You might think then that “Not a Hero” will be the best of the lot, since you have Chris at your disposal as he tracks down Lucas Baker. However, t still has several flaws. For one, it’s roughly 90 minutes long, so you can clock it in no time and without fuss. Second, Chris feels almost too invincible here. While there was a certain vulnerability to Ethan in the main game, which made the setting equally terrifying and challenging, Chris feels way too OP. And finally, there’s no big twist or revelation that sets up the next chapter of the franchise. Yes, it’s good that it’s a self-contained chapter, but wouldn’t you have liked to see something more than a straightforward hero saves the day story?

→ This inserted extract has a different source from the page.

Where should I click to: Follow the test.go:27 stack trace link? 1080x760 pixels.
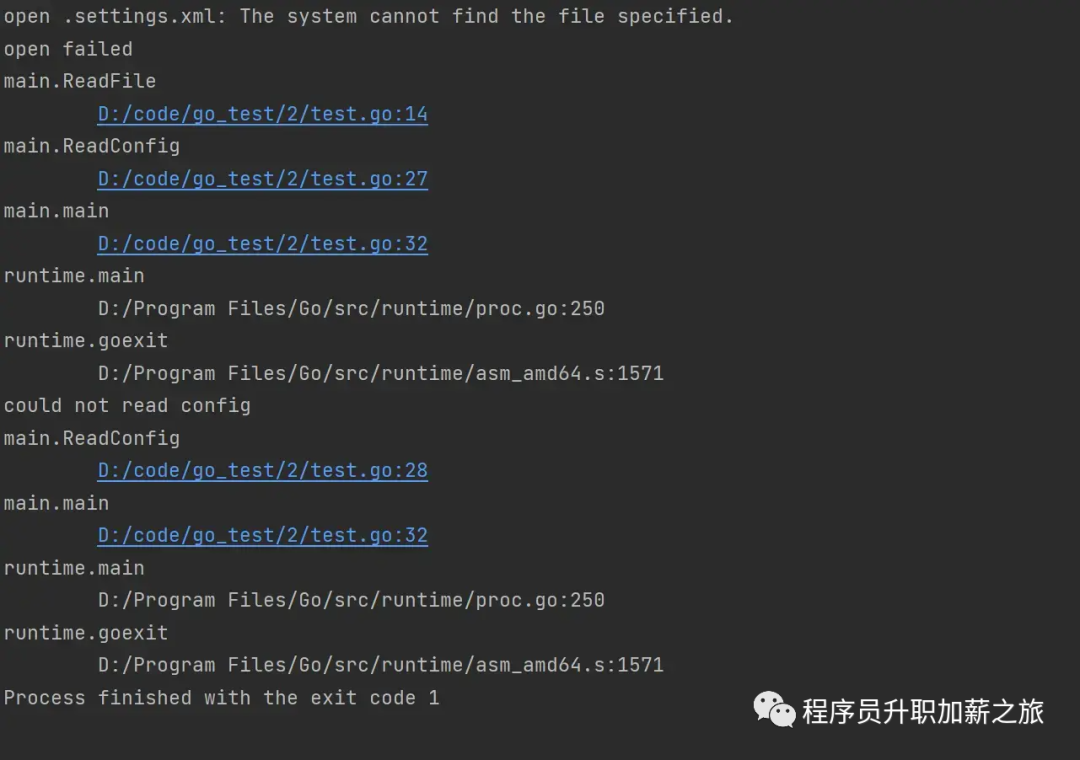[x=262, y=179]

While “End of Zoe” and “Not a Hero” are both fun, add to the overall experience, and don’t look out of place in this release, I wouldn’t rush out to purchase Resident Evil 7: Gold Edition (plus, you can get “Not a Hero” for free anyway). The original story is still the boss here, and is unparalleled in the quality of its gameplay and storytelling. The additional content is a nice-to-have but not a must-have.
Again, like I’ve said numerous times before about special editions, if you have the original Resident Evil 7: Biohazard, this will only be a vanity purchase. If you don’t have it, though, consider getting your hands on this version for all the extra goodies.